Link Posted: 1/10/2002 8:02:58 AM EDT
[#44]
I read a book by Jones, that included a lot of WWII art, prior to seeing the Thin Red Line. While it was an ok movie, I just don't see his attitude about the war (as portrayed in the movie and book) reflected in the attitudes of all of the WWII veterans I have known. It's almost as if he had the pessimistic attitude of the stereotyped Vietnam vet-25 years too early. His views on the war seemed out of place to me.
Link Posted: 1/10/2002 8:33:41 AM EDT
[#45]
Quoted:
Dude if you want I can take a shit in a bag and sell it to you for the price of a movie ticket. You would get a better value with the turd!
View Quote
Link Posted: 1/10/2002 9:26:26 AM EDT
[#46]
Good to hear from you Poodle....

Keep in mind that TRL isn't attempting to be a history of or about WWII.  It is simply set in WWII.  The same cast of characters and attitudes can be transplanted to nearly every war.  I believe that to be part of the intended impact...

I also like the movie "Breaker Morant", which is set in the Boer War, and has a similar artistic intent.  But, if you thought TRL was boring, DO NOT SEE "Breaker Morant".
Link Posted: 1/10/2002 1:11:50 PM EDT
[#47]
The Argyll & Sutherland Highlanders (Princess Louise's)
The Argyll & Sutherland Highlanders were formed by union in 1881 of the 91st (princess Louise's) Argyllshire Highlanders and the 93rd Sutherland Highlanders. the Regiment has many battle honours and performed great feats of arms but perhaps their most famous battle honour is Balaclave. Here about 500 Highlanders of the 93d stood firm and hurled back nine charging Russian cavalry squadrons. The "Thin Red Line" on that cannon and bullet-swept hill in the Crimea on the 25th October, 1854, vies with the great battles of Greek and Roman mythology.
That would make it the Crimean war.

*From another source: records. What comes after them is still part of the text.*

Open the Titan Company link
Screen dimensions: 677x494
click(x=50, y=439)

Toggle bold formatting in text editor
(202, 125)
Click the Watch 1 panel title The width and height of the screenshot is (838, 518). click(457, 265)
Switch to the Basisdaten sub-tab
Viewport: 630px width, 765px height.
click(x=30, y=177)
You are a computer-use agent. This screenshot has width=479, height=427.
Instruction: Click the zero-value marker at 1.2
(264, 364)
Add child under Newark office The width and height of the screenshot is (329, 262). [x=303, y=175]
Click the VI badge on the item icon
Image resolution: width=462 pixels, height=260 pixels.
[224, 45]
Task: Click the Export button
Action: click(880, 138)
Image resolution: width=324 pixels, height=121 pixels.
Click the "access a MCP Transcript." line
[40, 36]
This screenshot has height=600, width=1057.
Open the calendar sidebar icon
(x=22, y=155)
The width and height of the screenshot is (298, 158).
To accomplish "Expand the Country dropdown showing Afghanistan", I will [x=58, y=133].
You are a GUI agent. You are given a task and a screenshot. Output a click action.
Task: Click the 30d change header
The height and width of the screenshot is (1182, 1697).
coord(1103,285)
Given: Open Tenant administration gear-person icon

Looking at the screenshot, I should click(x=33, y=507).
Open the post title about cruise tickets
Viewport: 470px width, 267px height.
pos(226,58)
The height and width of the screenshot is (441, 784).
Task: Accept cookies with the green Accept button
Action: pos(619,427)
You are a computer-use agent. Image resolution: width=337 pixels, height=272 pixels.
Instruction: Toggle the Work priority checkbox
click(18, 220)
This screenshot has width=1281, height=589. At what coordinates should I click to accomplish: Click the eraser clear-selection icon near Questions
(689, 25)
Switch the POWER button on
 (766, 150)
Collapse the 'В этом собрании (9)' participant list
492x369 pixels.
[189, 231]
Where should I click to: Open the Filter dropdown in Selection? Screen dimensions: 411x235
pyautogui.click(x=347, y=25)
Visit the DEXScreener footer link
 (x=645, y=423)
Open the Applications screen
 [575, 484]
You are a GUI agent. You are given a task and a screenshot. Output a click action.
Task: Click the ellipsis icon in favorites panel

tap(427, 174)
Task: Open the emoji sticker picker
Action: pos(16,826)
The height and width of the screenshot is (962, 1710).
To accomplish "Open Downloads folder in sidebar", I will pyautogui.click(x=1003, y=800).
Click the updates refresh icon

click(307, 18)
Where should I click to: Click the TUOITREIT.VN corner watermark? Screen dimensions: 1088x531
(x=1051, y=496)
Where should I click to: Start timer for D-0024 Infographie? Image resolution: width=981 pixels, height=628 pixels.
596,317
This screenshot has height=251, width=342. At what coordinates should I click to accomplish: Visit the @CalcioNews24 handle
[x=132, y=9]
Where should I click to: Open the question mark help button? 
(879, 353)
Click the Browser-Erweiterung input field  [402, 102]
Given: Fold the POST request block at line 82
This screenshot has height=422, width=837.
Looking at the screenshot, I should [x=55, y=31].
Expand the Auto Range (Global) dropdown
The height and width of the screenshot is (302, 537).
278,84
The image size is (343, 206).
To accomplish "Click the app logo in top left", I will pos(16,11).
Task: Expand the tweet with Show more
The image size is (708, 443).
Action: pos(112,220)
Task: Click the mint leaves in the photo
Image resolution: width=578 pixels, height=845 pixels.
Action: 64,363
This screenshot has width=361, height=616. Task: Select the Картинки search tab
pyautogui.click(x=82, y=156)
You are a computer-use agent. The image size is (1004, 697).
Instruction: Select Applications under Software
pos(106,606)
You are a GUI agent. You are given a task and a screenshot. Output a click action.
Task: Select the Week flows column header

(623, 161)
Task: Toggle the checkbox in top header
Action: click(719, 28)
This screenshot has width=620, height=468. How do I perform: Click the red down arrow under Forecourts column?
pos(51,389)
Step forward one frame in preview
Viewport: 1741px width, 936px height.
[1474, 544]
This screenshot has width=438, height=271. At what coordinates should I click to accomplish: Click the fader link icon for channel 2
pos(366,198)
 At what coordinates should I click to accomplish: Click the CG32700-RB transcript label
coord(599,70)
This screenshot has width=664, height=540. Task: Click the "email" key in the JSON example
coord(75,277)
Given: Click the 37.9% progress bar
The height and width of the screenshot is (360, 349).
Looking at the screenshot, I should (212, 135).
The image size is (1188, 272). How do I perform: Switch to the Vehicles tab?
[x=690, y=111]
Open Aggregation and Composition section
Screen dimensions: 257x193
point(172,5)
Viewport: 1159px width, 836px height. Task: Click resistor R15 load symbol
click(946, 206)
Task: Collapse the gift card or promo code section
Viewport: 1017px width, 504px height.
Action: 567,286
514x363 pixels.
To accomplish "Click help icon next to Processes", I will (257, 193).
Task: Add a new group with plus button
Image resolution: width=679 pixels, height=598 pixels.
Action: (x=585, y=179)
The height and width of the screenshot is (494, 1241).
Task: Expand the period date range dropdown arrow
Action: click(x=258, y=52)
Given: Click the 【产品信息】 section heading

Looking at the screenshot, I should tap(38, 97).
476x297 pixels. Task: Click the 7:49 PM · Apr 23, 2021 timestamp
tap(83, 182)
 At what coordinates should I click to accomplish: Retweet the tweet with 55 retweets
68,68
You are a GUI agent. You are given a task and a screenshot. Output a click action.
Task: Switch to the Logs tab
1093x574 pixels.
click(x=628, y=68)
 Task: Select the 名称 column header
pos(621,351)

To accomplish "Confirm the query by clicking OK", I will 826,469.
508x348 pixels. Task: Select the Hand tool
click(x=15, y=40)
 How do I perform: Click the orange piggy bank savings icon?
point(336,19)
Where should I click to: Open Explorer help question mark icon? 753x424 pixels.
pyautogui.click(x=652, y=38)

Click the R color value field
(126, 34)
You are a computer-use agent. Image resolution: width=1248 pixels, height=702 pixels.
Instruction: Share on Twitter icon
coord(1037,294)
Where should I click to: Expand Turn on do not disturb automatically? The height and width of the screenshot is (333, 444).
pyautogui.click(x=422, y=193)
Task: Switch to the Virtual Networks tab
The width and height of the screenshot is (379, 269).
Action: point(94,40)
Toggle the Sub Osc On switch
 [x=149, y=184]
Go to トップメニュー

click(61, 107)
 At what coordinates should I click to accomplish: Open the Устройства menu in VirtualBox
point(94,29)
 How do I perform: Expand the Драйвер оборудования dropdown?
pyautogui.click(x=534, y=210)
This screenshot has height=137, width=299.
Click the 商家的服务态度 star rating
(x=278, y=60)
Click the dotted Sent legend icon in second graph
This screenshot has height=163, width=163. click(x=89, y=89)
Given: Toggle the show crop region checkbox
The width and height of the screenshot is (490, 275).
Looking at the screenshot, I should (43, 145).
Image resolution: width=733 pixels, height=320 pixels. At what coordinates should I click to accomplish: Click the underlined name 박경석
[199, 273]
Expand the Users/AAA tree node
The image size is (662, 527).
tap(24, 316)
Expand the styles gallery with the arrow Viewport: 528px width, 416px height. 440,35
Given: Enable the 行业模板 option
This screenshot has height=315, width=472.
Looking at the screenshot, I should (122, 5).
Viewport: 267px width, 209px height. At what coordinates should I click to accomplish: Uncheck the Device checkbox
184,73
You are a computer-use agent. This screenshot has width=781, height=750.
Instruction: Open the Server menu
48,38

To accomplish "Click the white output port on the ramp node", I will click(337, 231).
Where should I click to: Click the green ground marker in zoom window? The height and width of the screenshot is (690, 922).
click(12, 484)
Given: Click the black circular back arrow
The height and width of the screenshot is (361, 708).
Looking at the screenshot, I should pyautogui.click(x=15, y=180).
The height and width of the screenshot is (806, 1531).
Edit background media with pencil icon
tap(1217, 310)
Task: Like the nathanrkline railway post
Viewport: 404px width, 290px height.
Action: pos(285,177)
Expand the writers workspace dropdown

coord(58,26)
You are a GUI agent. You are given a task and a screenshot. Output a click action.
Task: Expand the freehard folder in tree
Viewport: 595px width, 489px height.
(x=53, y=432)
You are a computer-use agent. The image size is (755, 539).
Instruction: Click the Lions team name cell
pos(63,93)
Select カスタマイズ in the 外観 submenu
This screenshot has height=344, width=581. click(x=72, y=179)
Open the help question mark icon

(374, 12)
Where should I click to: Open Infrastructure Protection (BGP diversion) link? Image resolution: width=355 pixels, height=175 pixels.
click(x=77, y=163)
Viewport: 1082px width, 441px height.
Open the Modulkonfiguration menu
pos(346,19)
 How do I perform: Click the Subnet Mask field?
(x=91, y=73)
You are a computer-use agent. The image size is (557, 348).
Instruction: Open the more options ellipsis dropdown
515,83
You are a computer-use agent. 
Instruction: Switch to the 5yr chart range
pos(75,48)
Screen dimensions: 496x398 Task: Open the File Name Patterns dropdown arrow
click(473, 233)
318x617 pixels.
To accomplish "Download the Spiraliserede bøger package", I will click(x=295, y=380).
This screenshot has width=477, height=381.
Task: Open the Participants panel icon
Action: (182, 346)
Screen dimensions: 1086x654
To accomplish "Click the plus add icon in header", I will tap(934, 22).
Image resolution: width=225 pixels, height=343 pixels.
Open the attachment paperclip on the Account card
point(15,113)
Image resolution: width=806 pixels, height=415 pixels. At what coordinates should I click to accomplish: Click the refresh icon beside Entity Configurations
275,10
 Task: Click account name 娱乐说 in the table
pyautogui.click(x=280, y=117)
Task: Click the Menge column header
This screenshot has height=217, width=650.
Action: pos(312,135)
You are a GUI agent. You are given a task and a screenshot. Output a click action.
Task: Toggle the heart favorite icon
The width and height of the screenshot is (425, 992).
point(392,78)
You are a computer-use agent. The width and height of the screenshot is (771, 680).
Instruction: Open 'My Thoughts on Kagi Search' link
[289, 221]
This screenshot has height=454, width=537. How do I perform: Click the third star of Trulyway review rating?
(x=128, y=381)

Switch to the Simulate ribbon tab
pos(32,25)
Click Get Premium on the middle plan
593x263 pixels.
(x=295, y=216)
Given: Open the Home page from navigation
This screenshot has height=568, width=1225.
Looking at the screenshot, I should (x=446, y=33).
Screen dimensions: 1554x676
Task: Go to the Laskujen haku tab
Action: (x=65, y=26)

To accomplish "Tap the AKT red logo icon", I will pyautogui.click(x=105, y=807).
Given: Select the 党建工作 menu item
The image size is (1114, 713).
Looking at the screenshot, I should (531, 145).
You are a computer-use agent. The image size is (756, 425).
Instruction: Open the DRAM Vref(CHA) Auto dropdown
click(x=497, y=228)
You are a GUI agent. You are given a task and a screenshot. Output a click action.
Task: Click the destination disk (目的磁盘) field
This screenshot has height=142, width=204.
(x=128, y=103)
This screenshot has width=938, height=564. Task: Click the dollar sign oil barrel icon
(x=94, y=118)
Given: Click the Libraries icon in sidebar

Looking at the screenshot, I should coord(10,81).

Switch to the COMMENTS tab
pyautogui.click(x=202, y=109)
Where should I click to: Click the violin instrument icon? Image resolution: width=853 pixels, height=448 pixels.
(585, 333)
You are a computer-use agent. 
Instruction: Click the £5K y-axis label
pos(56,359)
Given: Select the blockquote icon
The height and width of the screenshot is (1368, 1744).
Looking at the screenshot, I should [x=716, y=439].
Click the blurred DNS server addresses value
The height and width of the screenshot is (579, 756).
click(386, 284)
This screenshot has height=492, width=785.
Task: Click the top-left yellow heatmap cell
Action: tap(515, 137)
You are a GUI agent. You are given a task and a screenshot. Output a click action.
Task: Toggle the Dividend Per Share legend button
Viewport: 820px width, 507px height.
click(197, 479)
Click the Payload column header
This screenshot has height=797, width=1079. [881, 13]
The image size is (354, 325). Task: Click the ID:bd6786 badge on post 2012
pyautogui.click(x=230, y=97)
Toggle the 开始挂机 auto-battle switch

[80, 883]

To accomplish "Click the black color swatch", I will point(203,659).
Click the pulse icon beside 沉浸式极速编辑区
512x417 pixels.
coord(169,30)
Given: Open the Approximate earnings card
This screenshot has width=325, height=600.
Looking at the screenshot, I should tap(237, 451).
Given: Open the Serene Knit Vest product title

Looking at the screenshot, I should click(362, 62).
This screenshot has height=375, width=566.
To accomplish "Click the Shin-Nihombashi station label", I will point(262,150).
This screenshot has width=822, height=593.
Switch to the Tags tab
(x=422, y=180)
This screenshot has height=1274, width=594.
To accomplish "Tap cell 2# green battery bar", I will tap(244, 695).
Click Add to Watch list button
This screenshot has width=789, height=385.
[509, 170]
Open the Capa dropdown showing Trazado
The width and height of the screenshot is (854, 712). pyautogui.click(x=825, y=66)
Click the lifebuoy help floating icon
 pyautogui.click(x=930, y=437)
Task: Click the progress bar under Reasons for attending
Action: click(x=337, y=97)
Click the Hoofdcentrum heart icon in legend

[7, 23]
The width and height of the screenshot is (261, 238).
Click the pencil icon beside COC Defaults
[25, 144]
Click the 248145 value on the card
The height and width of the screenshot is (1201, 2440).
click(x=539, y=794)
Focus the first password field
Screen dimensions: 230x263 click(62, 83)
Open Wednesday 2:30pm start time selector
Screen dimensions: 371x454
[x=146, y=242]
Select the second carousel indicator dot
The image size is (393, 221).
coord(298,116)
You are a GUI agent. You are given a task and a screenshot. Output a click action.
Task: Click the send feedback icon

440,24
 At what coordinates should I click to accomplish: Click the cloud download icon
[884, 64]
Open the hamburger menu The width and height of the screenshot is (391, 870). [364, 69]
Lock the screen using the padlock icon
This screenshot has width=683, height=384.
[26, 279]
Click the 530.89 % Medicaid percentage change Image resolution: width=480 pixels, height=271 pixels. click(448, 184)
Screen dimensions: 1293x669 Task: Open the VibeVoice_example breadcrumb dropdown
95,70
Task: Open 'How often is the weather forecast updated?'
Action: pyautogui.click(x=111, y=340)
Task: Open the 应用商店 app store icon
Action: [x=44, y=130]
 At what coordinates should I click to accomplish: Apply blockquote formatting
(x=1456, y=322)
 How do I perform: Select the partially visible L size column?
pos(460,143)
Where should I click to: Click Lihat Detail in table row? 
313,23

Lisen to Alford's march, it is a good one. John
Link Posted: 1/10/2002 1:53:59 PM EDT
[#48]
WHAT THE FUCK IS THE MATTER WITH SOME OF YOU PEOPLE, THIS MOVIE WASN'T WORTH THE FILM IT WAS PRINTED ON.  THIS MOVIE SUCKED MORE DICK THAN MONICA.  I WOULDN"T WIPE THE ASS OF MY WORST ENEMY WITH THIS MOVIE.  THEY SHOULD HAVE CALLED IT "THE THIN RED PEICE OF SHIT THAT NO ONE WOULD PAY A FUCKING PESO TO WATCH BECAUSE IT SUCKED SO MUCH ASS THAT I ALMOST DID NOT FALL ASLEEP AND CAN NEVER REGAIN THE PRECIOUS THREE HOURS OF MY LIFE I WASTED WATCHING THIS FILM, LINE" I COULD HAVE BEEN TAKING A SHIT OR JERKING OFF OR SOMETHING MORE PRODUCTIVE, BUT THOSE THREE HOURS ARE GONE NEVER TO RETURN.  DAMN YOU YOU SORRY ASS DIRECTOR OF "A THIN RED LINE."
Link Posted: 1/10/2002 2:10:44 PM EDT
[#49]
It looks like about a third of us think the movie was great, and about two thirds think it sucked.  Not too many in between.

Good movie:
BostonTeaParty
DriftPunch
pbrstreetgang
LongIslandShooter
raven
jason_h
MrGlory

Okay movie:
Poodleshooter

Bad movie:
ar15bubba
7_62Gunner
KBaker
EdAvilaSr
JBear
LarryinCA
RikWriter
Wobblin-Goblin
Tuukka
Coz_45-age-caliber
CPL_Punishment
ursus
PaoloAR15
Major-Murphy
SJSAMPLE
Link Posted: 1/10/2002 2:20:02 PM EDT
[#50]
Quoted:
It looks like about a third of us think the movie was great, and about two thirds think it sucked.  Not too many in between.

Good movie:
BostonTeaParty
DriftPunch
pbrstreetgang
LongIslandShooter
raven
jason_h
MrGlory

Okay movie:
Poodleshooter

Bad movie:
ar15bubba
7_62Gunner
KBaker
EdAvilaSr
JBear
LarryinCA
RikWriter
Wobblin-Goblin
Tuukka
Coz_45-age-caliber
CPL_Punishment
ursus
PaoloAR15
Major-Murphy
SJSAMPLE
View Quote






I think this list accuratly dipicts the overall veiw of the movie going public, thats why it bombed in the theaters.